Non c’è solo la possibilità di un futuro controllo a livello legale per l’attività audiovisiva svolta sulla rete e preoccupare Google in Italia, perché è arrivata anche una sentenza giudiziaria di condanna per un video su un ragazzo autistico. Ne è seguito un mare di polemiche…
Ecco quanto ha scritto in proposito www.repubblica.it:
«Il Tribunale di Milano ha condannato tre dirigenti di Google per violazione della privacy, per non avere impedito nel 2006 la pubblicazione sul motore di ricerca di un video che mostrava un minore affetto da autismo (e non da sindrome di Down come erroneamente comunicato in un primo tempo) insultato e picchiato da quattro studenti di un istituto tecnico di Torino. Ai tre imputati sono state inflitti sei mesi di reclusione con la condizionale: i dirigenti sono stati invece assolti dall'accusa di diffamazione, un quarto dirigente che era imputato è stato assolto.
Si tratta del primo procedimento penale anche a livello internazionale che vede imputati responsabili di Google per la pubblicazione di contenuti sul web. Durissima la reazione della società Usa. "Un attacco ai principi fondamentali di libertà sui quali è stato costruito internet" - spiega il portavoce di Google, Marco Pancini.
I dirigenti coinvolti sono David Carl Drummond, ex presidente del cda di Google Italy ora senior vice presidente, George De Los Reyes, ex membro del cda di Google Italy ora in pensione, e Peter Fleischer, responsabile delle strategie per la privacy per l'Europa di Google Inc. I tre sono stati condannati per il capo di imputazione di violazione della privacy. Assolto Arvind Desikan, responsabile del progetto Google video per l'Europa, cui veniva contestata la sola diffamazione. Nei loro confronti l'accusa aveva chiesto pene comprese tra 6 mesi e un anno di reclusione.
Il video venne girato a fine maggio 2006 e caricato su Google l'8 settembre: rimase on line due mesi, fino al 7 novembre, prima di essere rimosso, totalizzando 5500 contatti.

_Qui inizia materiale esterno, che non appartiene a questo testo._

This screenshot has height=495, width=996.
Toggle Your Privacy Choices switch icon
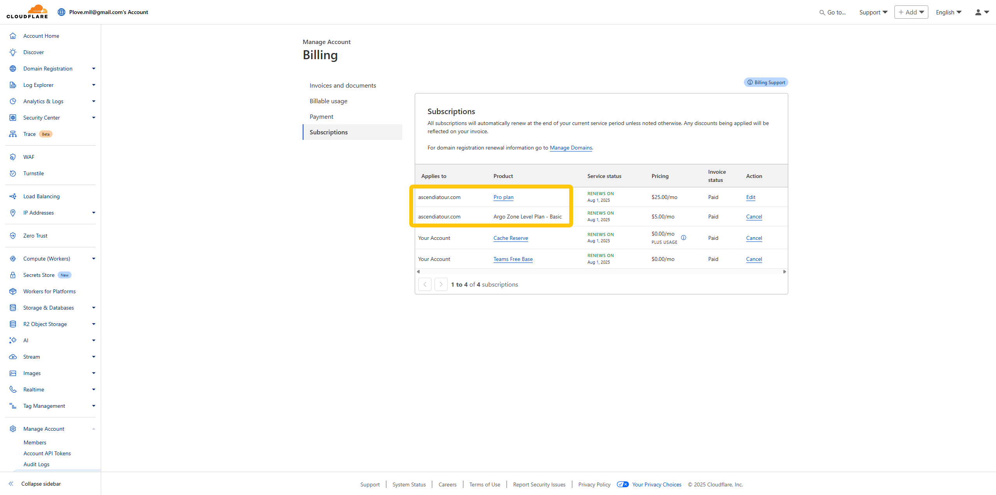click(623, 484)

Nel filmato si vedono una decina di compagni di classe che stanno a guardare, mentre uno dei ragazzi indagati sferra qualche pugno e qualche calcio al compagno disabile, un altro è intento a riprendere la scena con la telecamera, un terzo che disegna il simbolo "SS" sulla lavagna e fa il saluto fascista. Il ragazzo aggredito rimane immobile. Al giovane disabile vengono anche tirati oggetti e per ripararsi lui perde gli occhiali e si china a cercarli affannosamente. Nell'indifferenza del resto della classe.
Nel corso del processo i legali del ragazzino disabile avevano ritirato la querela nei confronti degli imputati. Nulla di fatto per il comune di Milano per l'associazione ViviDown che si erano costituite come parti civili. La loro posizione era legata al reato di diffamazione per cui gli imputati sono stati assolti.
"Faremo appello contro questa decisione che riteniamo a dir poco sorprendente, dal momento che i nostri colleghi non hanno avuto nulla a che fare con il video in questione, poiché non lo hanno girato, non lo hanno caricato, non lo hanno visionato - dice il portavoce di Google - : se questo principio viene meno, cade la possibilità di offrire servizi su internet".
Opposta la reazione di pm milanesi. "Con questo processo abbiamo posto un problema serio, ossia la tutela della persona umana che deve prevalere sulla logica di impresa" - affermano il procuratore aggiunto di Milano Alfredo Robledo e il pm Francesco Cajani.
Nell'annunciare l'intenzione di appellare la sentenza di condanna, i legali dei dirigenti condannati, Giuseppe Bana e Giuliano Pisapia, affermano: "Google si è comportato correttamente, perché non aveva alcun obbligo di controllo preventivo sui video e i messaggi messi in Rete, mentre invece dal momento in cui è stato informato di quel filmato ignobile l'ha subito eliminato".
"Non ci sono né vinti né vincitori" - aggiungono i legali, che poi interpretano l'assoluzione dall'accusa di diffamazione come "la non esistenza dell'obbligo giuridico di controllo preventivo da parte di Google su cosa viene messo in Rete"».
Una riflessione mi pare comunque lecita. Google ritiene di non svolgere attività editoriale e per questo di non dover controllare quel che viene inserito in rete. Ma per la sua importanza ormai enorme e per la diffusione straordinaria che questo motore di ricerca e i suoi servizi controllati (YouTube) hanno conseguito, l'argomento non mi pare più convincente. Esiste un principio di responsabilità anche per la rete, specie laddove si parli di servizi che coinvolgono immediatamente milioni di persone e la visione 'romantica' di un'Internet completamente libera e 'anarchica' per definizione (e che per giunta deve restare sempre tale), a mio parere dovrebbe aver fatto il suo tempo.
Qualsiasi servizio si offra, si compiono comunque delle scelte che appaiono, in ogni caso, “editoriali” e qualcuno che ne risponda ci deve pur essere.